Microsoft’s Open Source Decoy

So Microsoft will open up with information on many protocols/formats, and provide a “covenant” not to sue open source developers. Note the exception. Microsoft reserves the right to sue companies who commercially distribute such implementations. They need to get a license. As Microsoft put it in their principles:

Open Source Compatibility. Microsoft will covenant not to sue open source developers for development and non-commercial distribution of implementations of these Open Protocols.

As far as everyones reaction to this, Arstechnica wins with the best quote:

“Instead of offering a patent license for its protocol information on the basis of licensing arrangements it knows are incompatible with the GPL—the world’s most widely used open source software license.”

It may settle some curiosity in regards to how close certain reverse engineered implementations are to the actual protocol, but beyond that I don’t think it will make any difference. I think this caveat would limit most projects ability to utilize the information. I don’t think any major project is willing to utilize code subject to that limitation.
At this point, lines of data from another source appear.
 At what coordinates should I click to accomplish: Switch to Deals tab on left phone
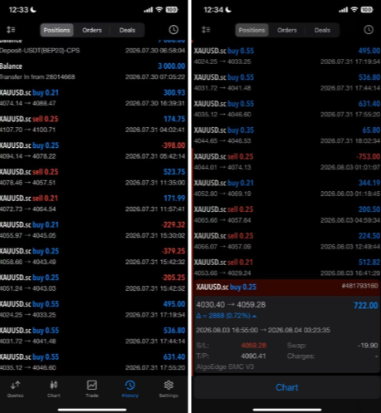[127, 30]
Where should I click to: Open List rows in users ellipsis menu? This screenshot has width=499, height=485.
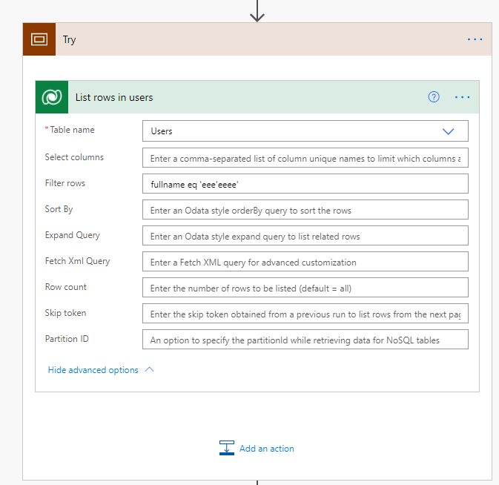[463, 97]
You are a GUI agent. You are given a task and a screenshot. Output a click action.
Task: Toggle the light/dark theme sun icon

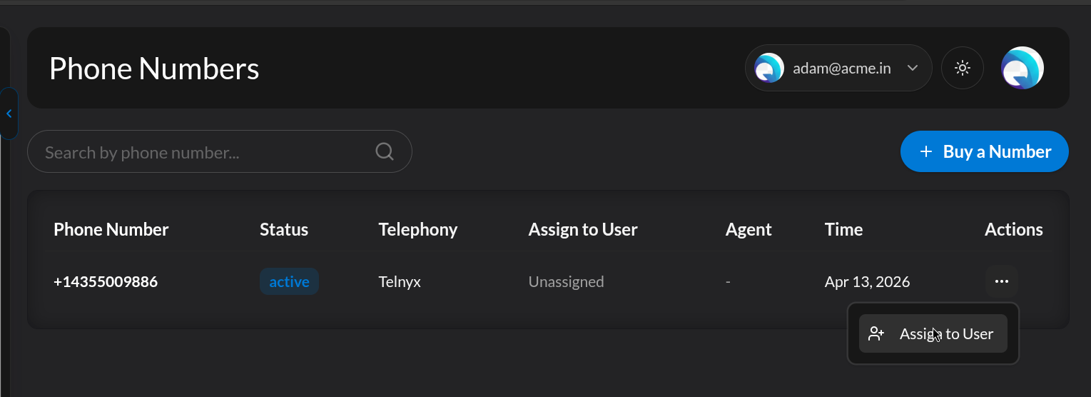point(963,69)
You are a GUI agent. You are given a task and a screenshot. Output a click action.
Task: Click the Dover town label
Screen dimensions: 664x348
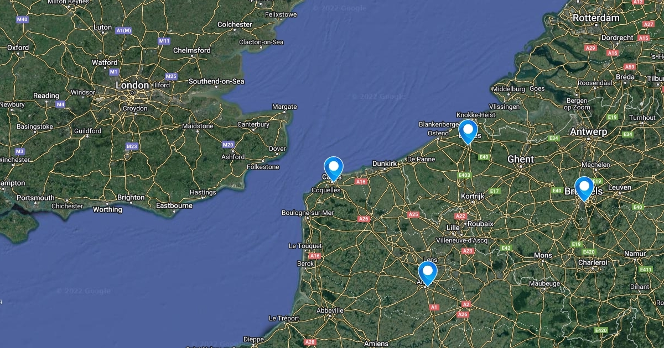(x=277, y=149)
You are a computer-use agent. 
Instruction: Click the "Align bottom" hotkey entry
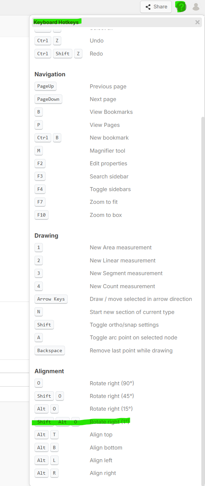106,448
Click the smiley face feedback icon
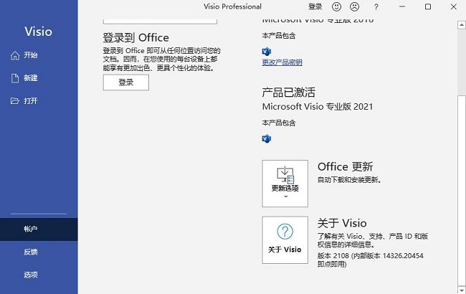Image resolution: width=466 pixels, height=294 pixels. point(337,6)
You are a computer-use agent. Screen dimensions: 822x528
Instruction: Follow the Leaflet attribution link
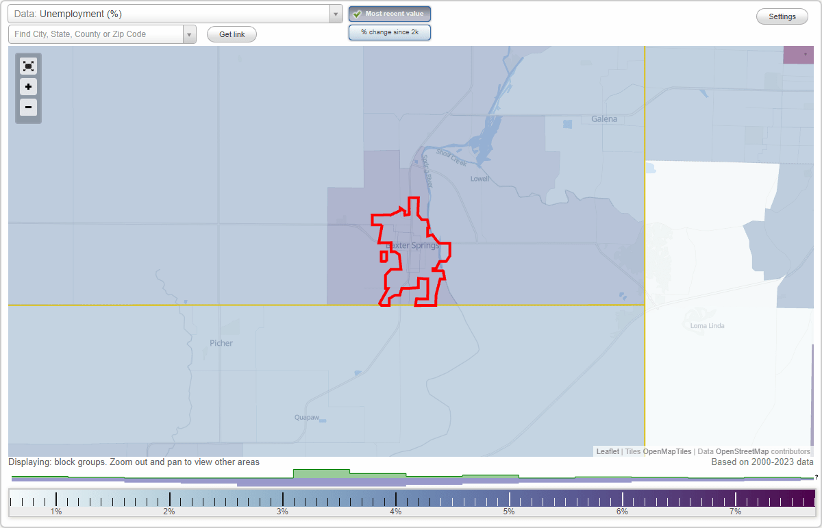pos(607,451)
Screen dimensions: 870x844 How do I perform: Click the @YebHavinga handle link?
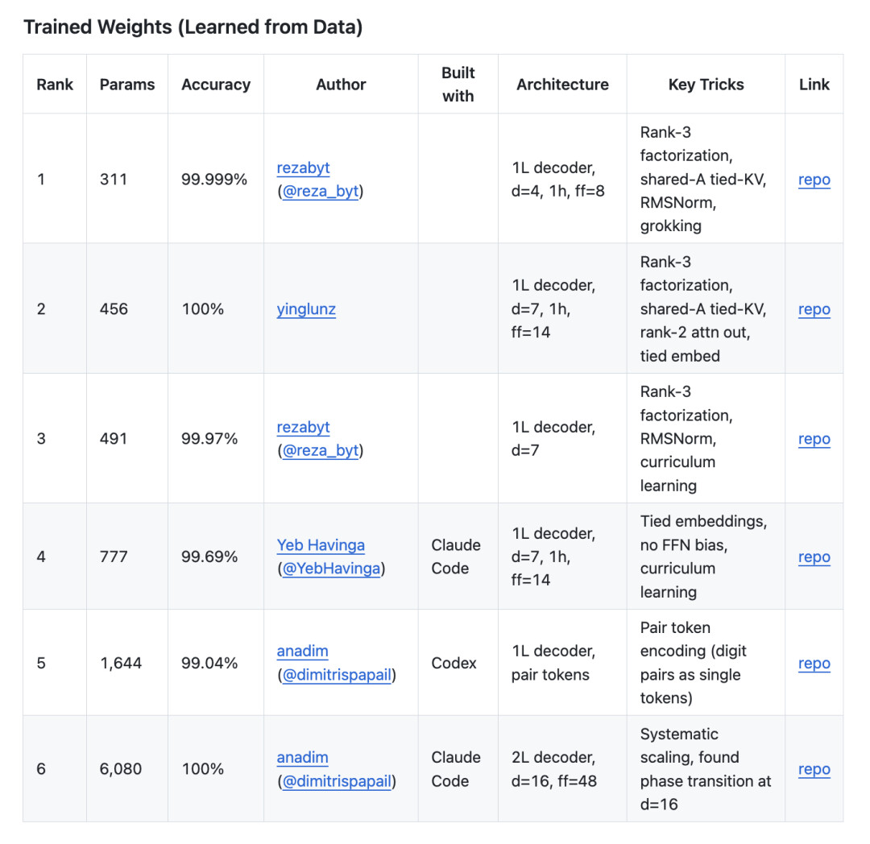[x=331, y=569]
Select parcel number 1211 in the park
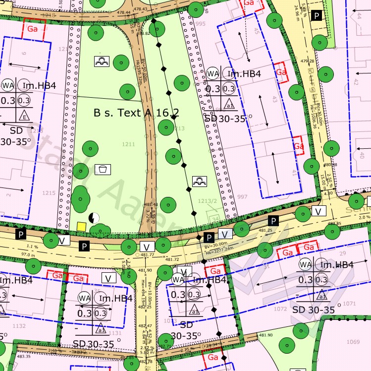The image size is (371, 371). coord(129,145)
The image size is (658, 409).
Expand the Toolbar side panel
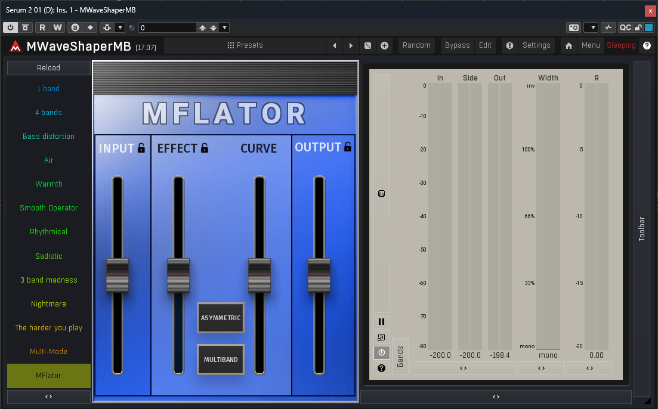tap(642, 229)
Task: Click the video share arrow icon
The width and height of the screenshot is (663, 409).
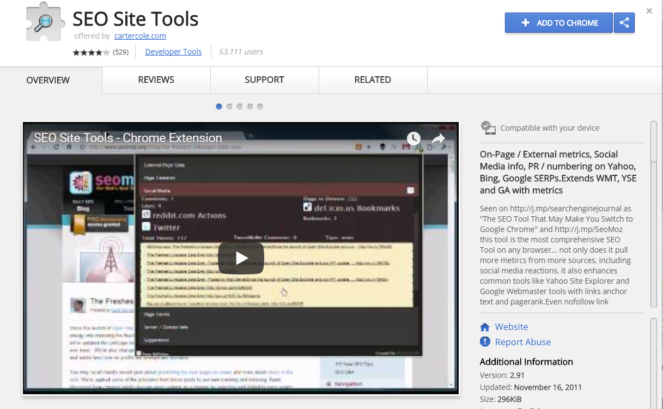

For example I mentioned just the other day that Exchange compatibility would bring about the most corporate adoption to Mozilla Thunderbird. Well this could potentially help make that a reality, except Mozilla’s commercial arm would be subject to trouble come release time. Not to mention any downstream commercial distribution that includes it (including many Linux distributions) unless they include a version without this code.

It may however be possible for a company to sell a product and offer a GPL licensed open source “plugin” or “addon” that adds the functionality. So for example Thunderbird would ship as usual via Mozilla Messaging and various Linux distributions. If you wanted exchange compatibility you would need to go to mozilla.org and download the addon for it. Similar to the current process for the provider for Google Calendar. However this adds a nasty extra step for users. It’s far from ideal.

The other notable thing in my mind is this part of their principles:

Industry Standard Formats. Microsoft supports many data formats promulgated by standards bodies in its products today. We will apply Principle II with respect to any standards-based data formats in our high-volume products. We will incorporate customer advice from our Interoperability Executive Customer Council and our ongoing community and customer engagement efforts to give us guidance to prioritize which standards we support in any given product release.

We want OpenDocument.

So despite all the media attention, I don’t think open source gained much today. There’s potential (OpenDocument getting priority would be nice), but really no big win. I just don’t see projects giving up GPL, and I’m pretty sure this agreement would violate GPL.

2 replies on “Microsoft’s Open Source Decoy”

Yes, “non-commercial distribution” kills it, they know it for sure, so this move is a joke globally.